Overlays a line on an existing Matplotlib Axes. You provide the line coordinates (x_line, y_line). This function does not compute the regression line—it only draws it.

6.3 Example

import numpy as np
import matplotlib.pyplot as plt
from ridge_remake.get_reg_line import get_reg_line
from ridge_remake.ridge_scatter import ridge_scatter
from ridge_remake.ridge_scatter_line import ridge_scatter_line

x = np.array([3, 1, 5, 2, 4], dtype=float)
y = np.array([5, 2, 5, 4, 4], dtype=float)

X = x.reshape(-1, 1)
y_pred = get_reg_line(X, y)

fig, ax = plt.subplots()
ax, _ = ridge_scatter(ax, x, y)

order = np.argsort(x)
x_line = x[order]
y_line = y_pred[order]

ax, line = ridge_scatter_line(ax, x_line, y_line, line_kwargs={"linewidth": 2}, label="fit")
ax.legend()
plt.show()

6.4 Common pitfalls

  • x_line and y_line must be the same length.
  • Sort x_line before plotting, or your line may look “scrambled”.

7 Function 4

ridge_get_r2(y_true, y_pred)

7.1 What it does

Computes the coefficient of determination (R²). This tells you how well your predicted values explain the variation in the true values.

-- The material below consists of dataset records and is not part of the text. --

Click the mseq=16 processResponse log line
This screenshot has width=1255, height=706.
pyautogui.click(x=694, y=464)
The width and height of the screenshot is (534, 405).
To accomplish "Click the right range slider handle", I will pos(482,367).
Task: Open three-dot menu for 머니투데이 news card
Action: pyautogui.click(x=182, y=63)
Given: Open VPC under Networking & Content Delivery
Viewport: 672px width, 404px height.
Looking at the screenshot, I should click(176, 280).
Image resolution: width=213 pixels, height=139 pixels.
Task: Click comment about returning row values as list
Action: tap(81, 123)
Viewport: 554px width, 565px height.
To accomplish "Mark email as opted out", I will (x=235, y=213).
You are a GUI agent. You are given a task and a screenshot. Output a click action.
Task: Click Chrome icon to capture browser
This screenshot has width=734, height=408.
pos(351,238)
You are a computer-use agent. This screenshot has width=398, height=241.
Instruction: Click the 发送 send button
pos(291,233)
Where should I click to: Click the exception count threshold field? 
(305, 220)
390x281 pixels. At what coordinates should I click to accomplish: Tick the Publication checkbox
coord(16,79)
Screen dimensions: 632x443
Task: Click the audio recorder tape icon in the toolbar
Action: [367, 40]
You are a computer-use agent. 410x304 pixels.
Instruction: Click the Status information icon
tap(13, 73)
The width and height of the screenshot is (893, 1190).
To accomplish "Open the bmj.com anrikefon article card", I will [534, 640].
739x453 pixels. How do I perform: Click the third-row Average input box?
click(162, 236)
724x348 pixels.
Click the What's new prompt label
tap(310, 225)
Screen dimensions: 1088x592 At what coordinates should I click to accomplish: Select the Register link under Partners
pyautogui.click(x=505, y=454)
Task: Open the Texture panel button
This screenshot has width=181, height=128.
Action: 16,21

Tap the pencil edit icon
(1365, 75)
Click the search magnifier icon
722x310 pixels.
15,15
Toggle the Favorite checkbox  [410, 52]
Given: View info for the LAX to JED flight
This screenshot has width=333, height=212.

  • R² = 1 means perfect predictions
  • R² = 0 means “no better than predicting the mean”
  • R² < 0 means worse than predicting the mean

7.2 Example

import numpy as np
from ridge_remake.get_reg_line import get_reg_line
from ridge_remake.ridge_r2 import ridge_get_r2

x = np.array([1, 2, 3, 4, 5], dtype=float)
y = np.array([2, 4, 5, 4, 5], dtype=float)

y_pred = get_reg_line(x.reshape(-1, 1), y)
r2 = ridge_get_r2(y_true=y, y_pred=y_pred)
print(r2)

7.3 Common pitfalls

  • y_true and y_pred must be the same shape and aligned to the same observations.

8 “How do I explore more?”

  • Go to the Reference tab in the navbar to see the auto-generated API docs from docstrings.
  • Copy the examples above and change:
    • your x and y
    • point style (scatter_kwargs)
    • line style (line_kwargs)
    • number of points / range of values

If you can run the Quick start successfully, you can run everything in this package.